Today, Americans with disabilities enjoy extensive civil rights protections under the Americans with Disabilities Act. But these rights didn’t come without a struggle, and a major turning point in this struggle was the monthlong standoff in San Francisco.
Although there had been previous laws covering people with disabilities, the issue had always been treated as a health issue, not a civil rights issue. In the wake of the Civil Rights Act of 1964, people with disabilities were demanding full inclusion in society.
“The disability population in the United States was treated as second-class citizens,” says Wright, co-founder of the Disability Rights Education and Defense Fund. “We didn’t have the same access as people without disabilities to jobs, to education, to recreation, to health care, or to transportation.”
An unsigned law
In 1974, the Rehabilitation Act, which regulated services for people with severe disabilities, passed into law.
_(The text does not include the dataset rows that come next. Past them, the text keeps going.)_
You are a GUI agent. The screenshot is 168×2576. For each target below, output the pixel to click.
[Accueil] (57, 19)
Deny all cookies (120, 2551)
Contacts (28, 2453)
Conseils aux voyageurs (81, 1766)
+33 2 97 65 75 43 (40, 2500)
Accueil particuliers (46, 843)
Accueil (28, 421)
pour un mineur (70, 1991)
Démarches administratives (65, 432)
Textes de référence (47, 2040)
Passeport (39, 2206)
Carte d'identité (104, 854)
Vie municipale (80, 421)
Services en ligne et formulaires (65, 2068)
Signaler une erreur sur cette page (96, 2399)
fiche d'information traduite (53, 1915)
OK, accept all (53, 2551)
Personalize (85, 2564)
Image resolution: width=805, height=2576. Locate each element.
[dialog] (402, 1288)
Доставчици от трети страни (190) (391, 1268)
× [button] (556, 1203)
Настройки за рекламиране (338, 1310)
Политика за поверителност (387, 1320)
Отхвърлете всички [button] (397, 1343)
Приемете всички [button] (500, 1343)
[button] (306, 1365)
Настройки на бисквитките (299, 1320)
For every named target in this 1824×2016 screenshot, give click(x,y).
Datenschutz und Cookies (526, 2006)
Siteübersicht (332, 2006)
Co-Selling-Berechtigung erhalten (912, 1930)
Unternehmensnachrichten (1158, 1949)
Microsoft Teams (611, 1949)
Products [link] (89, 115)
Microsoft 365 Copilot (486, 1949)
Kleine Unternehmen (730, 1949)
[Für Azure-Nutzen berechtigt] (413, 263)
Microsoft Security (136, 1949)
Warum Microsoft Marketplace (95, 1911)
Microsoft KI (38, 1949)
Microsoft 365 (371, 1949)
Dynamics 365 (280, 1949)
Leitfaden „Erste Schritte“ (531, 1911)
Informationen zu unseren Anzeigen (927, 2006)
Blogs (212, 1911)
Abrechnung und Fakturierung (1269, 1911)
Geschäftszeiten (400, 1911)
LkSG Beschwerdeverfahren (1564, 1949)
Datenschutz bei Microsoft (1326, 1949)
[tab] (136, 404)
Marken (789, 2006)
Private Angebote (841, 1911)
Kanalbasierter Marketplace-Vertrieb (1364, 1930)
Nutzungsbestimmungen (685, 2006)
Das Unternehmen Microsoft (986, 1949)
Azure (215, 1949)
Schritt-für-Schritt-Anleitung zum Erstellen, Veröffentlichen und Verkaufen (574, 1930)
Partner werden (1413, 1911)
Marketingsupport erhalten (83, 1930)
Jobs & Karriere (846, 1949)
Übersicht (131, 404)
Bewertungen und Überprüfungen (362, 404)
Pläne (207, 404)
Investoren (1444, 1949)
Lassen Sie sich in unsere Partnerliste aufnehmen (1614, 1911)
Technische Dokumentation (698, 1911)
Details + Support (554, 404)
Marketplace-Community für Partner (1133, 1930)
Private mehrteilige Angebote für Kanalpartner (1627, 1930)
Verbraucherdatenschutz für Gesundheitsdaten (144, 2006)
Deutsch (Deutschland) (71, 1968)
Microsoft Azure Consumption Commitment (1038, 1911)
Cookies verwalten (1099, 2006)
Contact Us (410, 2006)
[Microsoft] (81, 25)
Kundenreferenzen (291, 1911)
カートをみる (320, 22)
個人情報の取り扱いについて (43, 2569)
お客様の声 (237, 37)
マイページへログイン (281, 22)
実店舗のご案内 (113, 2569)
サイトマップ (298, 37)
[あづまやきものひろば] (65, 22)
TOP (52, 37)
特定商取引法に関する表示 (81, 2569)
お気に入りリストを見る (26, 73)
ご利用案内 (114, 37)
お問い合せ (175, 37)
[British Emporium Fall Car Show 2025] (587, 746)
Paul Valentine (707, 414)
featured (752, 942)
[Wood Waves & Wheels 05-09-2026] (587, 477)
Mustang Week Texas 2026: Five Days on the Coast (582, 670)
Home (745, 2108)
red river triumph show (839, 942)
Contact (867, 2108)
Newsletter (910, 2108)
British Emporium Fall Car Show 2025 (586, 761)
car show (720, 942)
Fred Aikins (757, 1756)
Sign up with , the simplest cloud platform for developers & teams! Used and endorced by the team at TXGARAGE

Section 504 of the act states that no organization receiving federal funding — government offices, many schools and universities among them — could discriminate against someone because of a disability.
But it couldn’t be implemented until the U.S. secretary of health, education and welfare issued regulations for its enforcement. As legislators called for studies of the impact of implementing Section 504 and proposed rewriting the regulations to make them less comprehensive, inaction dragged on. For more than three years.
During that time, protests from disability groups had proven ineffective in getting Section 504 implemented, even after then newly elected President Jimmy Carter appointed a new secretary of health, education and welfare.
That changed in 1977. The occupation of the Health, Education and Welfare building, organized by Judith Heumann (who would later serve as the State Department’s special adviser for international disability rights), became an act of civil disobedience that would last 28 days. The activists slept in the building, refusing to leave until the new secretary, Joseph Califano, issued the Section 504 regulations.
Wright was there as an assistant to Heumann. “Under Judy’s leadership, it was the first time we had other civil rights groups to support the cause,” says Wright. “We got groups like the Gray Panthers [and] the Black Panthers, all working towards supporting our being able to remain in that building that long.” Women’s rights groups and LGBT groups also lent their support.
Two weeks after the occupation started, a delegation of protesters traveled to Washington to meet with representatives in Congress.
On April 28, 1977, Califano issued the Section 504 regulations without any changes — a victory for the protesters that ended the longest peaceful occupation of a federal building in U.S. history.
Stepping stone to a new law
In 1990, the Americans with Disabilities Act extended the protections of Section 504 to private institutions and workplaces. Wright earned the nickname “The General” for her ability to maneuver this new law to passage.
But Wright says the protest in San Francisco was what caused disability rights “to become framed as a major civil rights issues in this country. And I think history will point to that as the major turning point.”